- Published on
How Asia Works
- Authors
- Name
- Chris Oguntolu
- @chrisoguntolu
How Asia Works by Joe Studwell
Success and Failure in the World's Most Dynamic Region

How Asia Works: Success and Failure in the World's Most Dynamic Region completely changed the way I think about economic development. Joe Studwell takes a region that is usually treated as a single "Asian miracle" and pulls it apart, showing why Japan, South Korea, Taiwan and China managed to climb into the developed world while neighbours like the Philippines, Indonesia, Thailand and Malaysia got stuck along the way. His answer is refreshingly concrete and almost defiantly unfashionable.

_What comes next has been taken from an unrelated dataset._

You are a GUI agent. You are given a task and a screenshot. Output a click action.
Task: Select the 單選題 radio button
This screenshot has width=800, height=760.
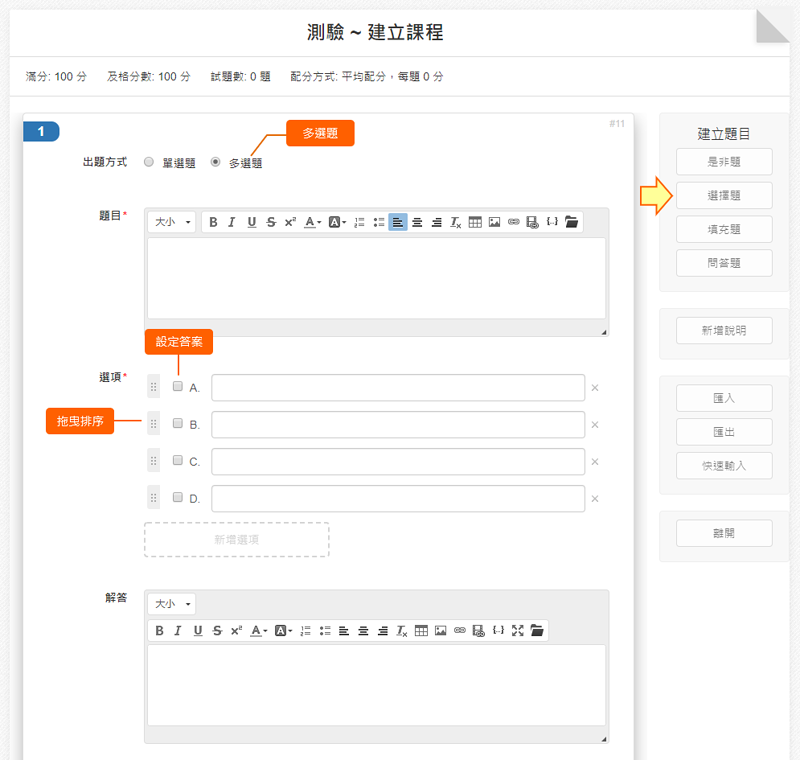point(149,162)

What pulled me in was the clarity of the argument. Studwell distils the winning playbook into three policies: redistribute land into productive small-scale farms, drive manufacturing toward exports with strict performance discipline, and use financial policy to direct capital to those manufacturers rather than to property and consumption. He makes the case that countries that followed all three succeeded, countries that skipped any of them did not, and that the orthodox advice from the World Bank and IMF often pointed the wrong way. As someone who works inside large organisations, the parallel between economic policy and good engineering discipline — clear goals, real feedback loops, no shortcuts — was striking.
What surprised me most was how much the book is really about politics, not just economics. Land reform breaks the power of rural elites, export discipline breaks the comfort of protected national champions, and financial repression breaks the easy money of speculators. Each of those moves creates enemies, and Studwell is honest about how often the successful Asian states paid for development with autocracy, hard choices, and a willingness to override well-connected losers. It complicated my picture of "good policy" in a way I needed.
I enjoyed How Asia Works because Studwell writes with the eye of a journalist and the rigour of an economist. He walks you through factories, farms, and bank vaults across the region, and the case studies turn what could have been a dry policy tract into something almost narrative. Overall it gave me a sharper framework for understanding development, industrial policy, and the long competition between China and its neighbours, and it is one of the few books that genuinely reshaped my mental model rather than just reinforcing it.